| Given task 1 |
Decide whether each statement below agrees with the scientific method lesson, answering yes or no and quoting the deciding words. (a) Chemists and psychologists follow the method in the same way. (b) The lesson names six key steps of the scientific method. (c) The question step always comes first.
| Given task 2 |
Answer these questions using the scientific method lesson.
(a) How does the lesson define a hypothesis?
(b) During data analysis, what is compared with what?
(c) Which computer did the writer check to test the hypothesis about the Internet connection?
| Given task 3 |
Extend the scientific method lesson from where it stops.

-- Given passage start --

The scientific method is more than just hypotheses and experiments. In this lesson, we’ll explore the themes and variations that make up the world of science.
Is There Only One Scientific Method?
When you first took science class in school, you probably learned the basic steps of a scientific investigation. You’ve likely heard of words like ‘hypothesis,’ ‘experiment,’ and ‘observation.’ You may have even memorized a prescribed set of steps.
The scientific method is a set of procedures that scientists follow in order to gain knowledge about the world.However, the steps involved in the scientific method vary widely among the different scientific disciplines. Chemists follow the method a bit differently than psychologists. Geologists and botanists have their own unique methods.
So, is there really one scientific method that encompasses all of science? To find out, we’ll need to learn more about the scientific process.
Key Elements of the Scientific Method
There are six key steps that tend to characterize the scientific method. The first step is the question. This is the part where a scientist proposes the problem that he or she wants to solve.
A well-conceived question usually leads to a hypothesis, a potential answer to the question at hand. Sometimes, hypotheses look more like predictions. The scientist predicts what the outcome will be when he or she tests the hypothesis.
The scientist’s test is also called the experiment. Experiments are ordered investigations that are intended to prove or disprove a hypothesis. Important data comes from performing an experiment.The scientist has to make observations of the results that he or she gets from the experiment.
An observation is a statement of knowledge gained through the senses or through the use of scientific equipment. Observations are crucial for collecting data. Once the results are in, the scientist must begin the analysis. Data analysis involves comparing the results of the experiment to the prediction posed by the hypothesis. Based on the observations he or she made, the scientist has to determine whether the hypothesis was correct.
He or she then sums up his or her findings with a conclusion. The conclusion of a scientific process is a statement of whether the original hypothesis was supported or refuted by the observations gathered.
The scientific method usually employs all six of the steps I mentioned, but the steps don’t always occur in the same order. Real scientists may go back and repeat steps many times before they come to any conclusions.
It’s actually better to use the word ‘elements’ to describe the steps, since the first step, question, does not always come first. Sometimes, for example, it’s an observation that came first and spawned the initial question. Likewise, observations that are made during an experiment can inspire more questions that scientists have to answer. The scientific method is much more fluid than you might think. Let me show you how the steps can feed back and branch out from one another with an example from my own experience.
Feedback Loops in the Scientific Method
Last weekend, I had a minor ordeal with my Internet connection at home. I had started up my laptop, and I was frustrated to find that I couldn’t get on the Internet. I made the observation that my laptop wasn’t receiving an Internet connection.
I asked myself a question: Is something wrong with the Internet itself, or was it just my laptop? One way to begin answering this question was to check the connection on the desktop computer. Quickly, I formed a hypothesis: If the Internet isn’t working on the desktop either, then the problem is beyond my laptop computer. The experiment I performed was to check the desktop’s connection, and my resulting observation was that the Internet didn’t work there. So, by analyzing the evidence, I was able to form my first conclusion: Nothing is wrong with my laptop, and something is wrong with the Internet connection.Now, this conclusion answered my first question.

-- Given passage end --
-- Provided information start --

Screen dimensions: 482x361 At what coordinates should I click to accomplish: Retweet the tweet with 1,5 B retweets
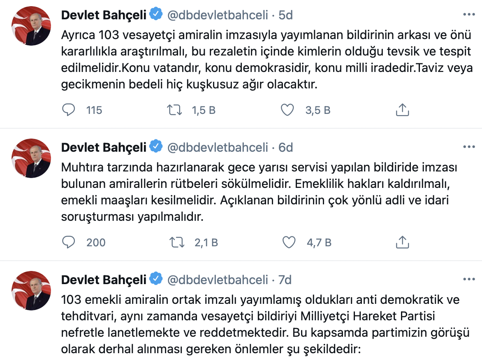(x=175, y=110)
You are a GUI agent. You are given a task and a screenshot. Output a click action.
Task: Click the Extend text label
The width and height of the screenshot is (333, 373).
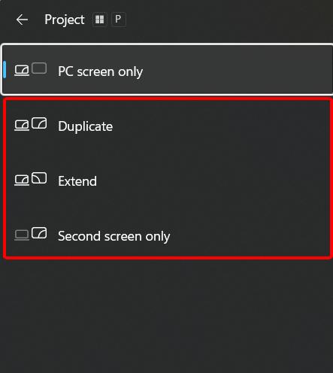click(x=77, y=181)
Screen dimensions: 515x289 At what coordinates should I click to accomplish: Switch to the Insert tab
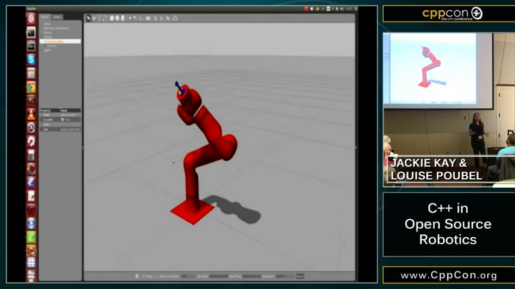point(56,17)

-- Provided information end --

| Written answer 1 |
(a) No: "Chemists follow the method a bit differently than psychologists."
(b) Yes: "There are six key steps that tend to characterize the scientific method."
(c) No: "the first step, question, does not always come first."

| Written answer 2 |
(a) A hypothesis is a potential answer to the question at hand.
(b) The results of the experiment are compared to the prediction posed by the hypothesis.
(c) The desktop computer.

| Written answer 3 |
But it still didn’t get my Internet to work. So I had to pose another question: Where exactly was the problem occurring in the chain of Internet devices? Was it the cord between the modem and the router? The cord between the router and my computer? Or was the problem in the router itself? I had to form another hypothesis: If both my Internet cords are properly plugged in, then there must be a problem with the router. My experiment was to check both cords and the router. My observation was that both cords were plugged in and that the router was off. I analyzed the evidence, and my conclusion was that I couldn’t connect to the Internet because my router was off.Are you seeing a pattern here? Once I came up with one conclusion, it left me with another question that I needed to answer.
From every question I got a hypothesis, from every hypothesis I got an experiment, and from every experiment I got observations that led me to more conclusions. I don’t need to tell you the rest of the story. Eventually, I figured out that my router was unplugged and solved my Internet problem by plugging it back in. The important thing to see here is that the scientific method doesn’t follow a straight line. It loops back on itself in countless ways. It branches out into new investigations. There’s never just one way to answer a question.
Fluidity and Community in Science
Keep in mind that the key elements of the scientific method are not the only things that keep science moving forward. It’s not nearly as rigid as many textbooks describe. In addition to hypotheses, experiments, and analyses, science requires more subjective processes like creativity, experience, and intuition. In my problem with the Internet, I needed to reference my basic knowledge of computerized technology. I knew from experience that unplugged cords were most likely the cause of the problem, but I also brainstormed for a minute or two about other possible causes.
I have two curious cats and a husband who often changes the arrangement of our cords on the power strip. It’s dusty under our desk, and the router is getting old. Any of these factors could have affected the connection. I didn’t end up pursuing those other possibilities, but I did use plenty of creativity while trying to solve my problem.
If it had turned out that my problem was more complicated than an unplugged cord, then I would have had a handful of other ideas to try.Many scientists have used a combination of skills to develop their ideas. Take Charles Darwin, for example. He is credited with devising the theory of evolution by natural selection.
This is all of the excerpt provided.